Material for this task Block Start

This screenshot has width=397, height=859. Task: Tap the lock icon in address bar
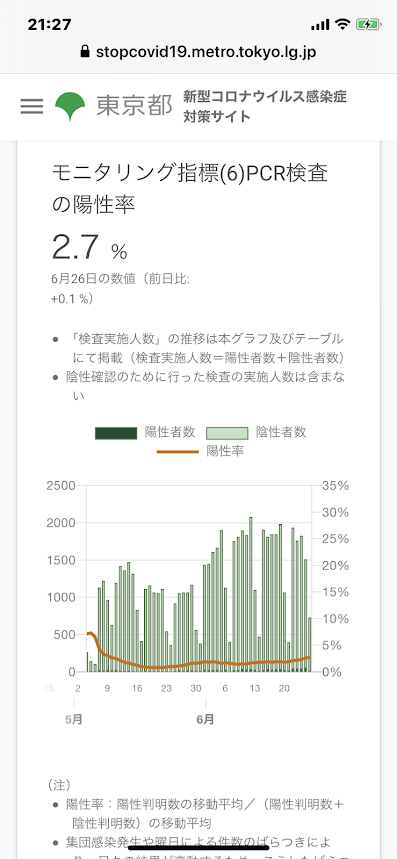point(84,52)
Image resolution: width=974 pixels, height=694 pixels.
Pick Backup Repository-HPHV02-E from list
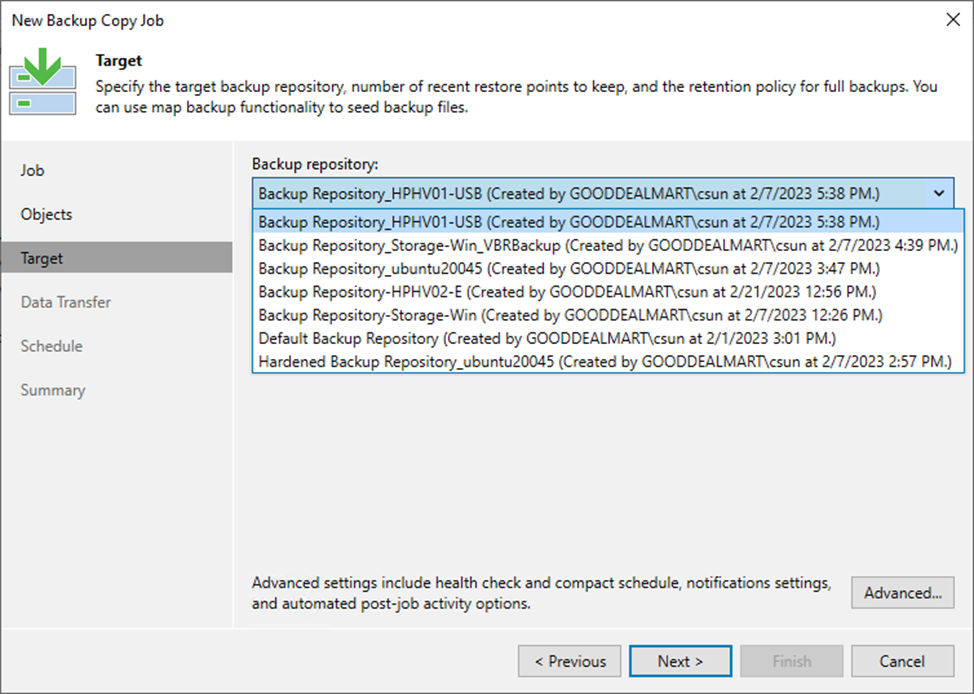tap(567, 291)
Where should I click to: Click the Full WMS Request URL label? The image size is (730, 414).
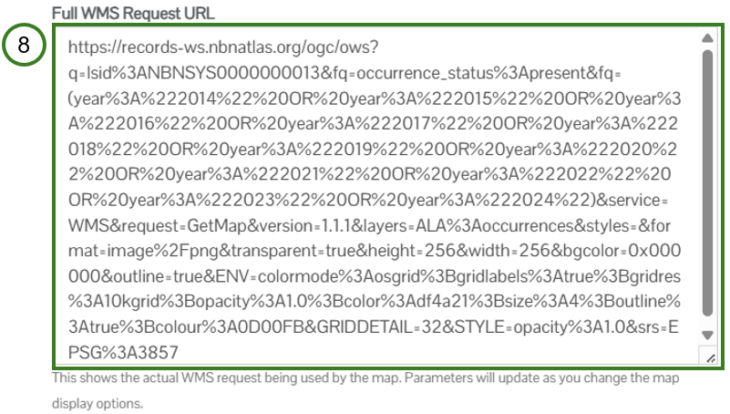click(x=133, y=13)
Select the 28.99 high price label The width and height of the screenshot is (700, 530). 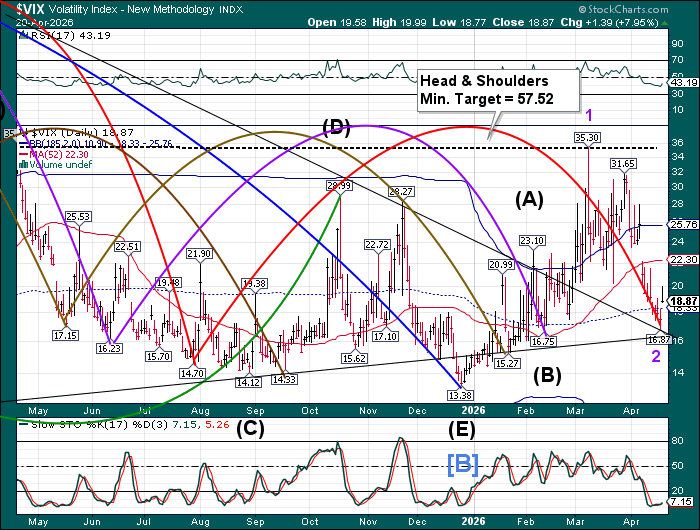click(338, 185)
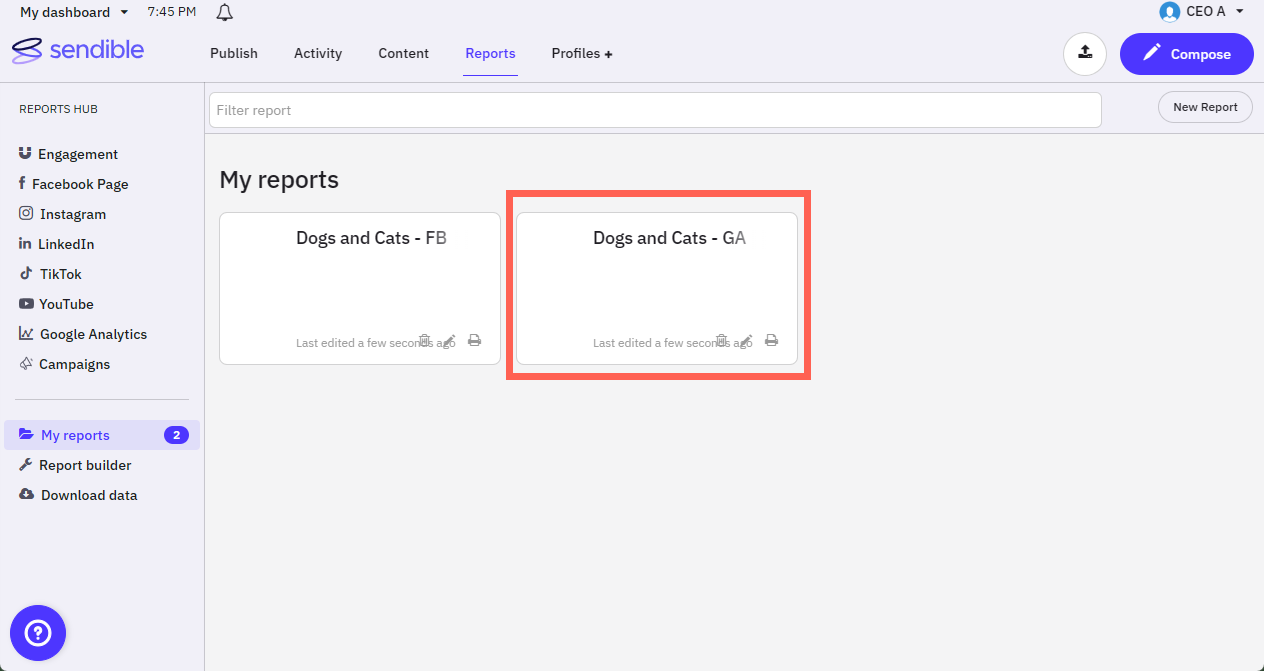Create a New Report

point(1205,107)
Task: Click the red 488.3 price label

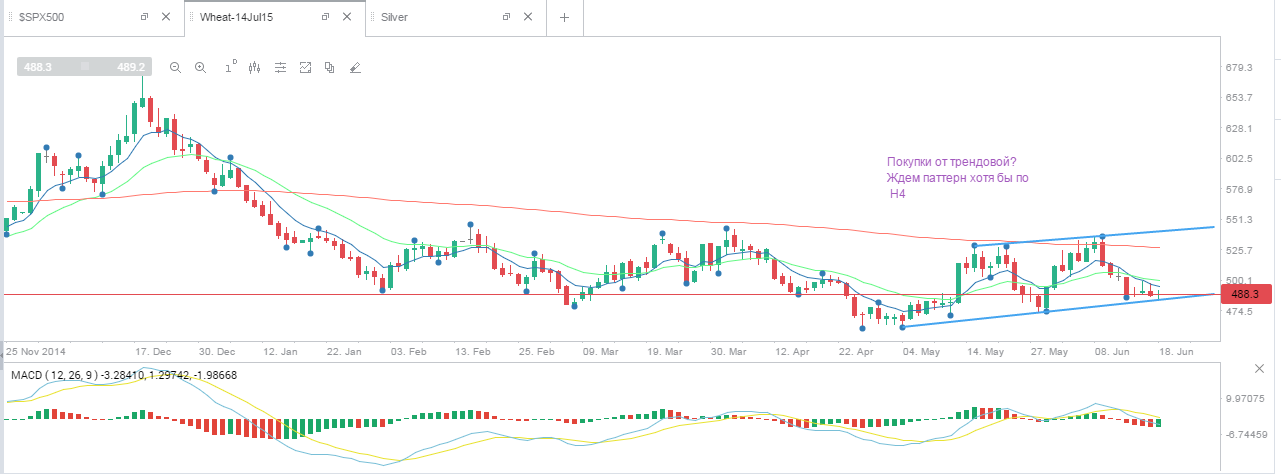Action: tap(1246, 294)
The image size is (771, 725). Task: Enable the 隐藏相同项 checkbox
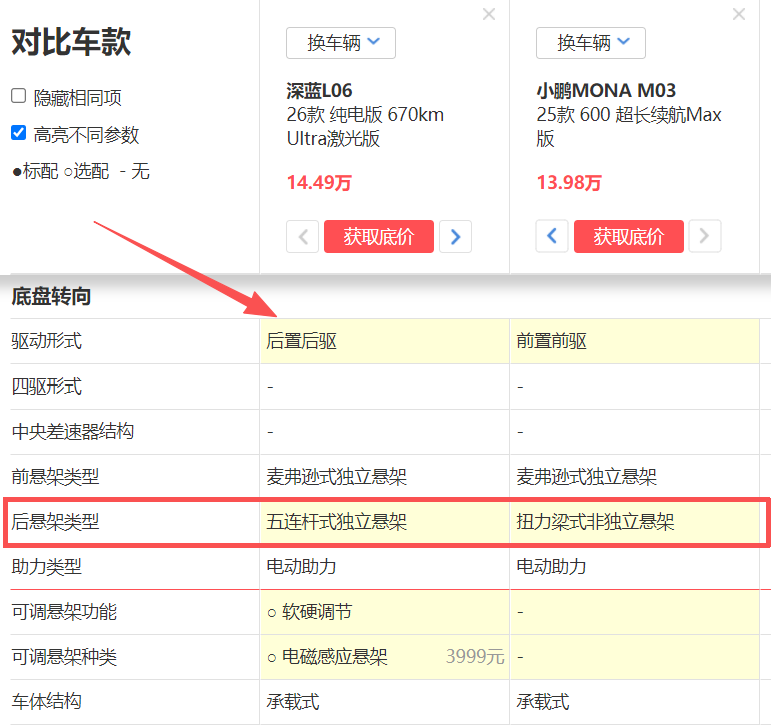click(x=18, y=96)
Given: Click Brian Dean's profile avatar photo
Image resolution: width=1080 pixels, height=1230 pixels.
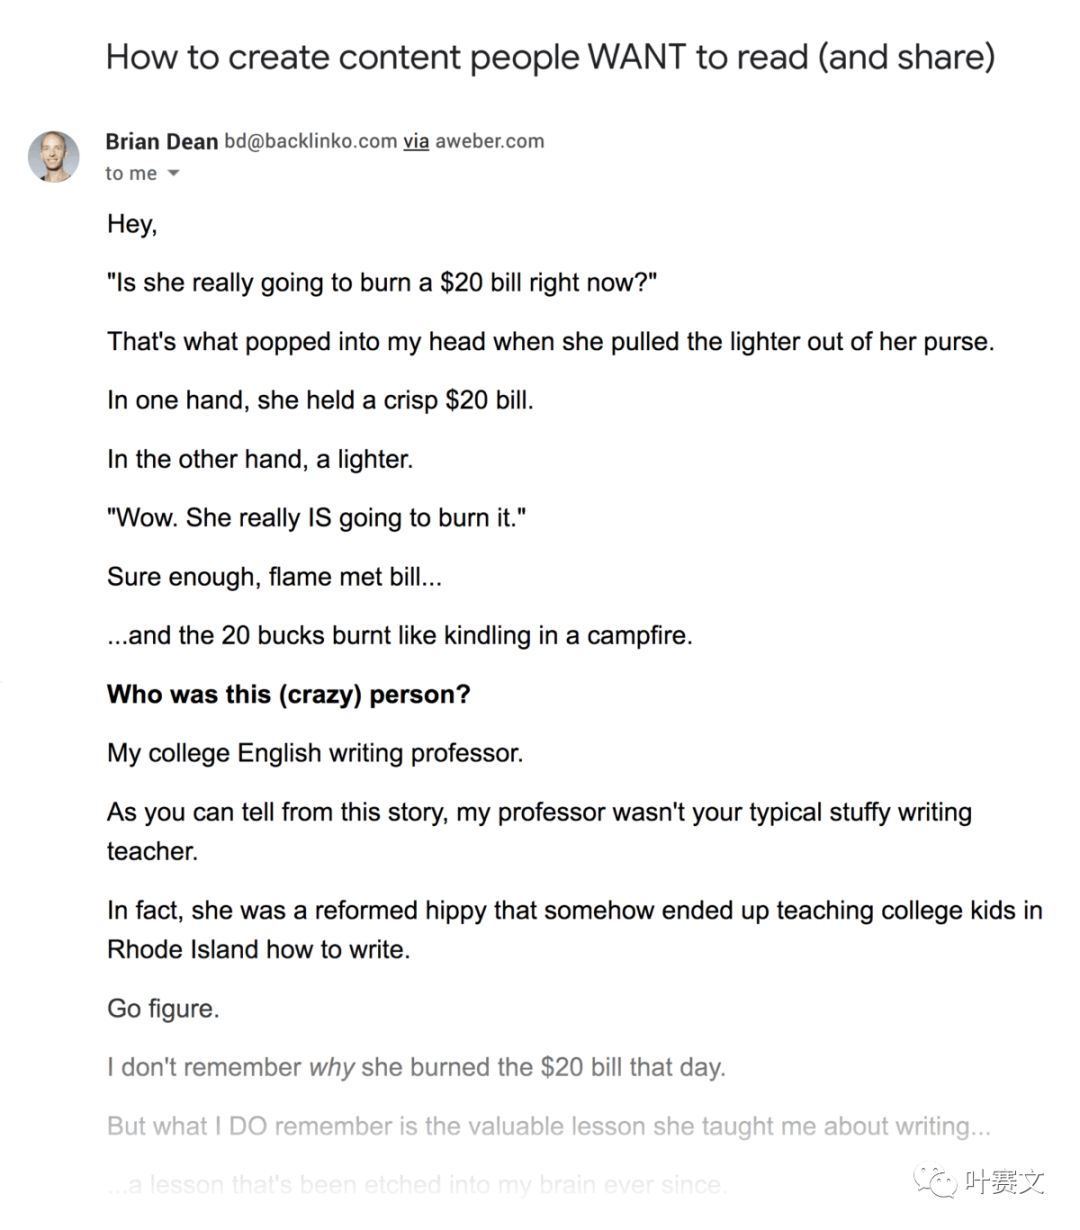Looking at the screenshot, I should pos(53,156).
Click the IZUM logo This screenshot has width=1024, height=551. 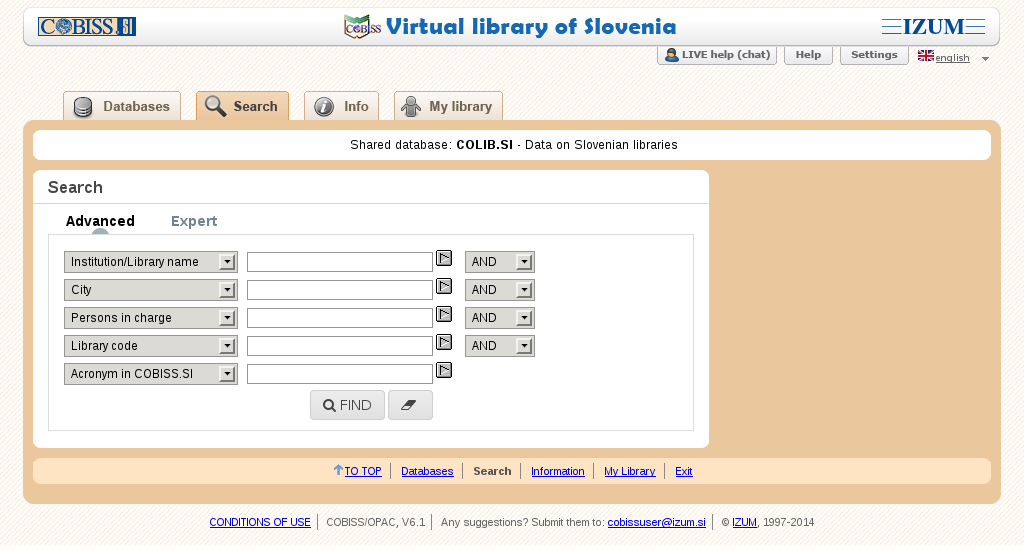pos(933,27)
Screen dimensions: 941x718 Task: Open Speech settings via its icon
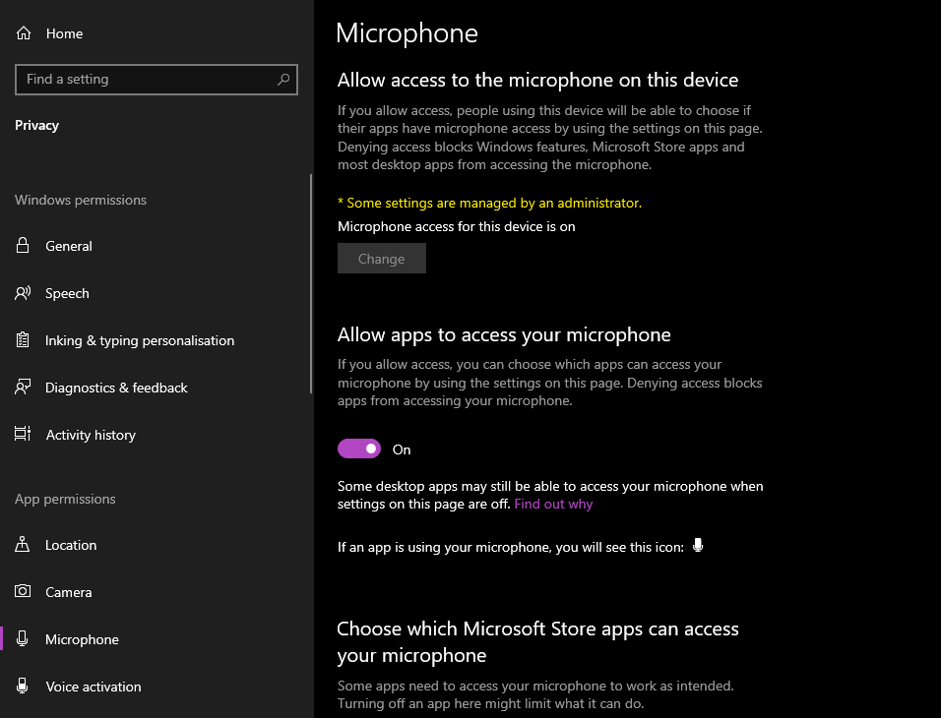click(22, 293)
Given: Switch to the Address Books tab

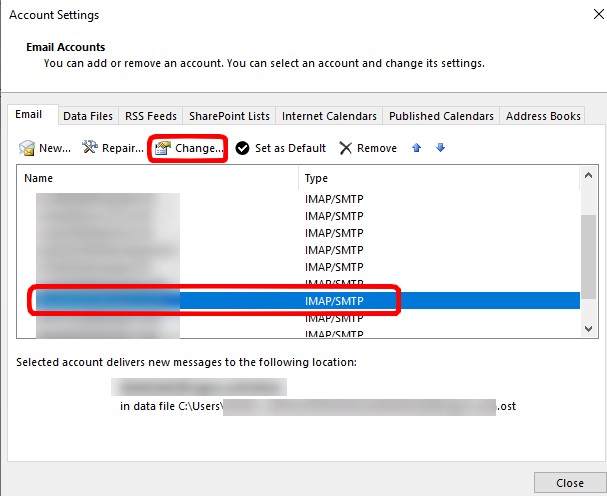Looking at the screenshot, I should point(543,116).

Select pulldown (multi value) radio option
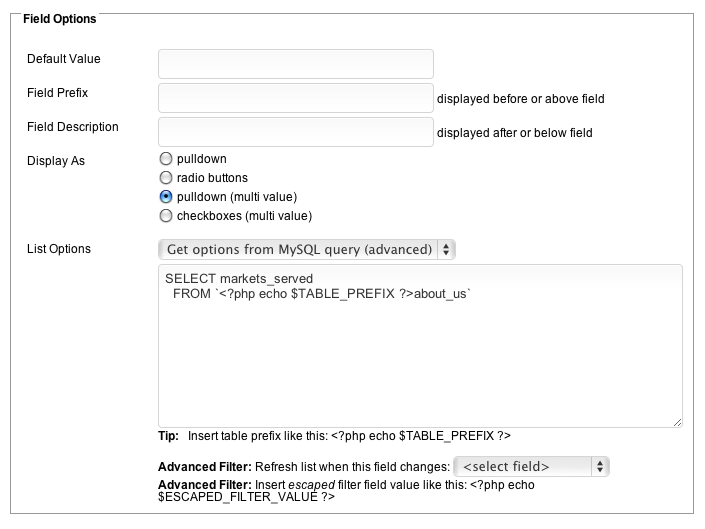tap(166, 197)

Material for this task Block End

Work instruction: The line containing "Given: Switch to the Address Books tab" and each line after it through the end of the listing above are to be written out exactly, without the pictures.

Answer to the problem:
Given: Switch to the Address Books tab

Looking at the screenshot, I should point(543,116).

Select pulldown (multi value) radio option
tap(166, 197)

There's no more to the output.